# Special Forces night raid in Iraq



## jasion (May 23, 2009)

I'm pretty sure it is Army SF.
check this out!
http://www.apacheclips.com/media/6486/INTENSE_Special_Forces_night_raid_in_Iraq/


----------



## Ravage (May 23, 2009)

The song is awsome.


----------



## formerBrat (May 23, 2009)

Sounds like Disturbed to me for the music, and that gun on the vehicle is just disgusting, but in all seriousness, I know that videos get made and yada yada yada, but isn't it a big no no as far just tossing it out there? It would seem that it might be possibly giving away something about tactics. (I would not know any better, just a question.)


----------



## Rabid Badger (May 23, 2009)

formerBrat said:


> ...., but isn't it a big no no as far just tossing it out there? It would seem that it might be possibly giving away something about tactics.



Not crackin on ya, but you'll find more/better tactics on Halo 3 or Rainbow 6.


----------



## formerBrat (May 23, 2009)

RB said:


> Not crackin on ya, but you'll find more/better tactics on Halo 3 or Rainbow 6.




Haha! Not a problem, I didn't mean that particular video per se....I just kinda figured it would be a no-no to let stuff like this get loose, especially IF it is SF. As I said, I wouldn't know any better. Thanks for the reply, RB!

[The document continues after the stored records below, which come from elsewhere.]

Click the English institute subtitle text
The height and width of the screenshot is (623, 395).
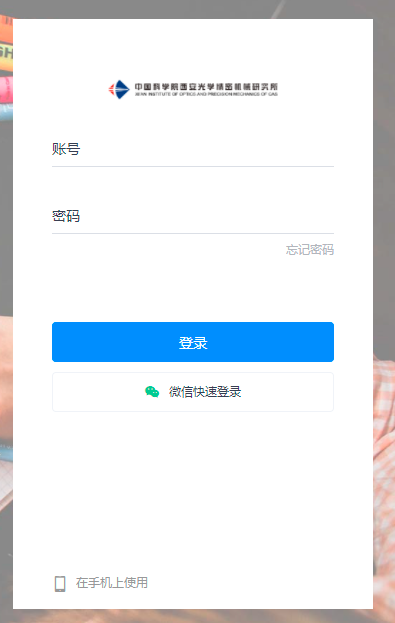(x=206, y=94)
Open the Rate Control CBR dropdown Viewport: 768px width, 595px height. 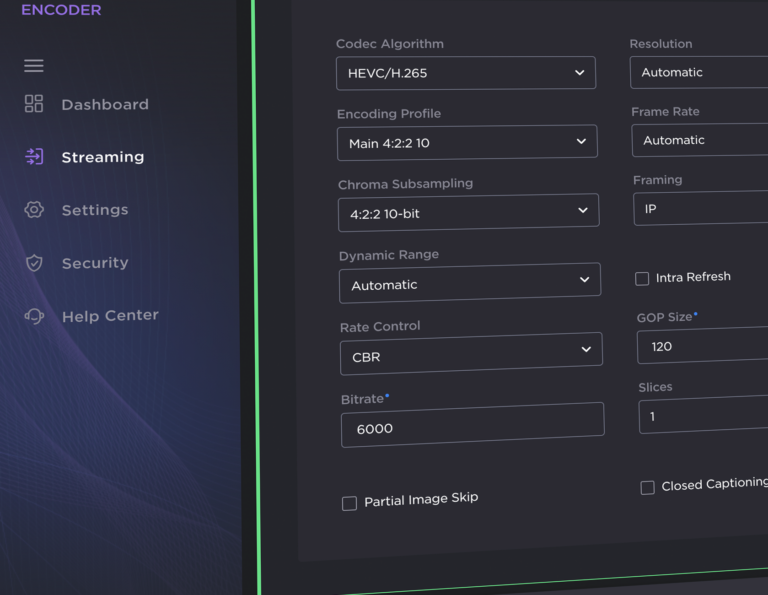[x=471, y=354]
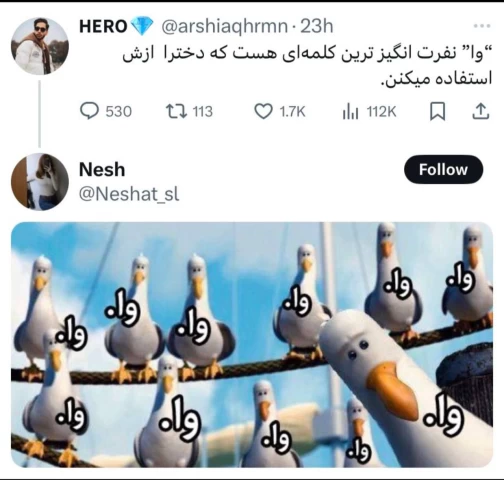504x480 pixels.
Task: Open the share icon on the tweet
Action: click(481, 111)
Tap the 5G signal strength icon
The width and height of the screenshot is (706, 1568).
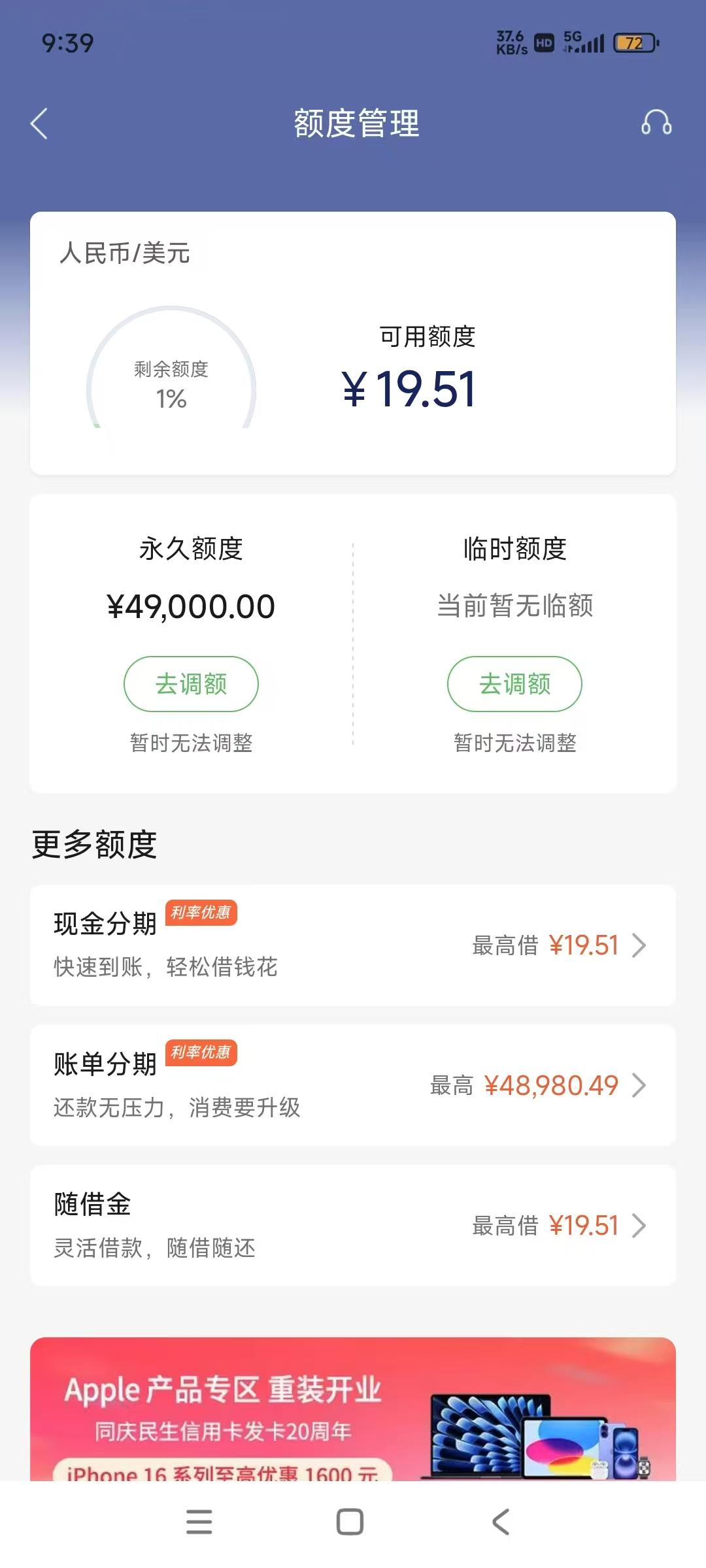pos(584,42)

I remember a news story of some SEALs catching some shit for pics getting out that were taken on a mission where they were supposedly sitting on prisoners in Iraq in the back of a truck or something. It had gotten out because apparently a wife of one of the team members posted it online(WHY, WHO KNOWS?) and an AP reporter had stumbled across it. Maybe some of y'all will remember the story better than I. Not comparing this to that. Rambling over.


----------



## demo18c (May 30, 2009)

Yea is SF but the company that Group HQ loves to hate on. Do not know the reason why they do not like us...


----------



## Ravage (May 30, 2009)

formerBrat said:


> I remember a news story of some SEALs catching some shit for pics getting out that were taken on a mission where they were supposedly sitting on prisoners in Iraq in the back of a truck or something. It had gotten out because apparently a wife of one of the team members posted it online(WHY, WHO KNOWS?) and an AP reporter had stumbled across it. Maybe some of y'all will remember the story better than I. Not comparing this to that. Rambling over.

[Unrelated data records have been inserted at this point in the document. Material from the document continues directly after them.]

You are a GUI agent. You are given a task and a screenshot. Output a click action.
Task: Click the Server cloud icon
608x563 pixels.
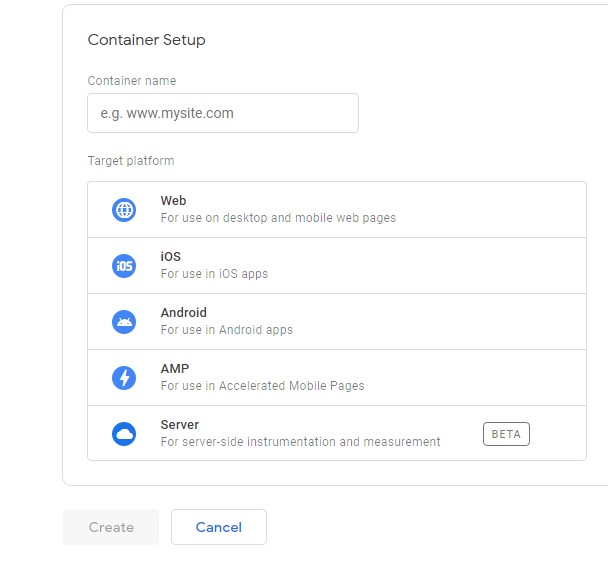pos(124,434)
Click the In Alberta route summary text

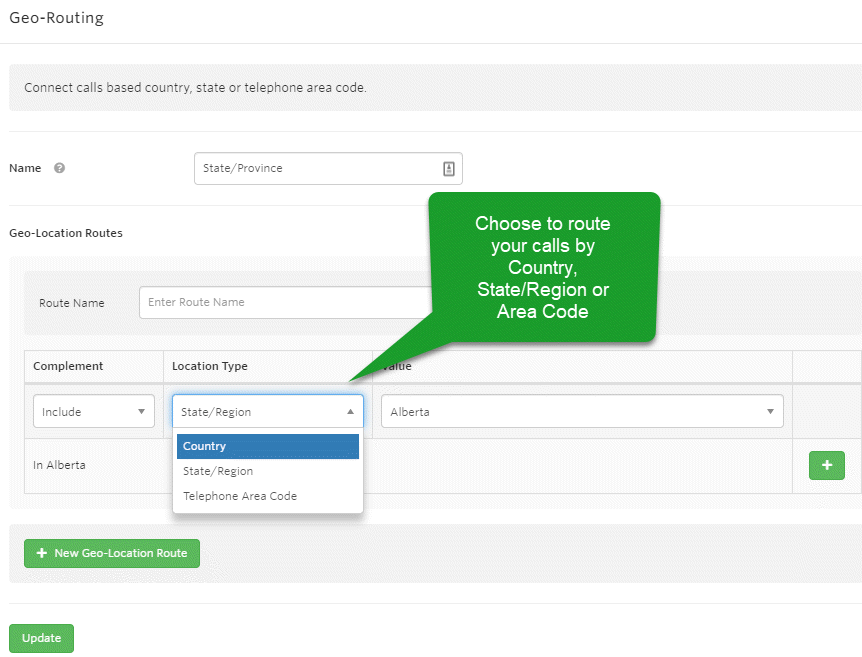pyautogui.click(x=59, y=465)
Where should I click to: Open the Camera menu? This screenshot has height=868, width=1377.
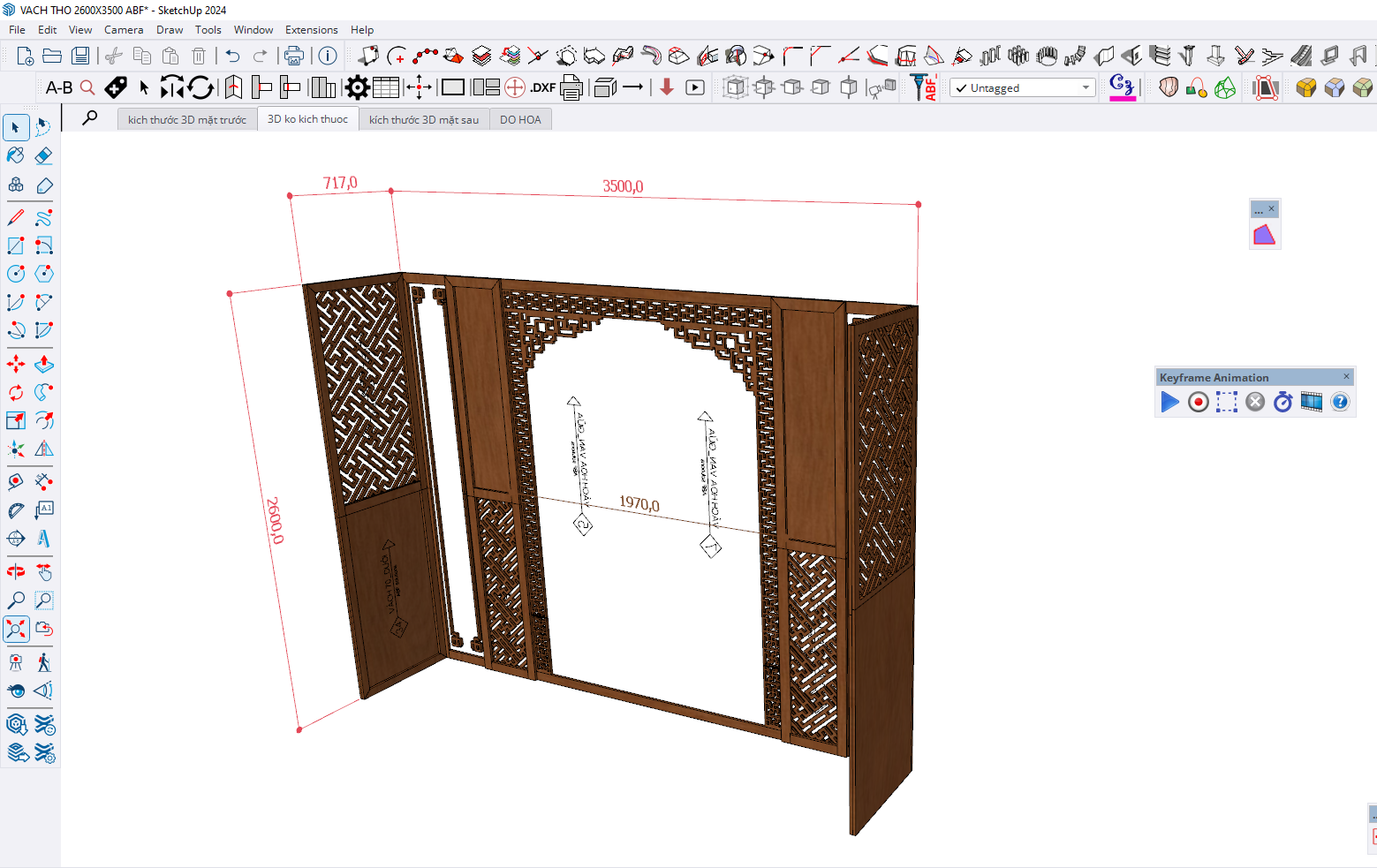coord(124,29)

Read about that thing, saw the photos too. Nasty story


----------



## JJOIFVET (Jun 9, 2009)

I used to be in that same company the HQ loves to hate. I do have to agree, SF guys need to stop posting videos of any missions regarless of what it is. Although RB says he can find better tactics on Rainbow 6 or HALO, I still disagree with posting any videos on line about SOF in general. That is why I don't like combat camera or helmet cams. Because of the Youtube world.


----------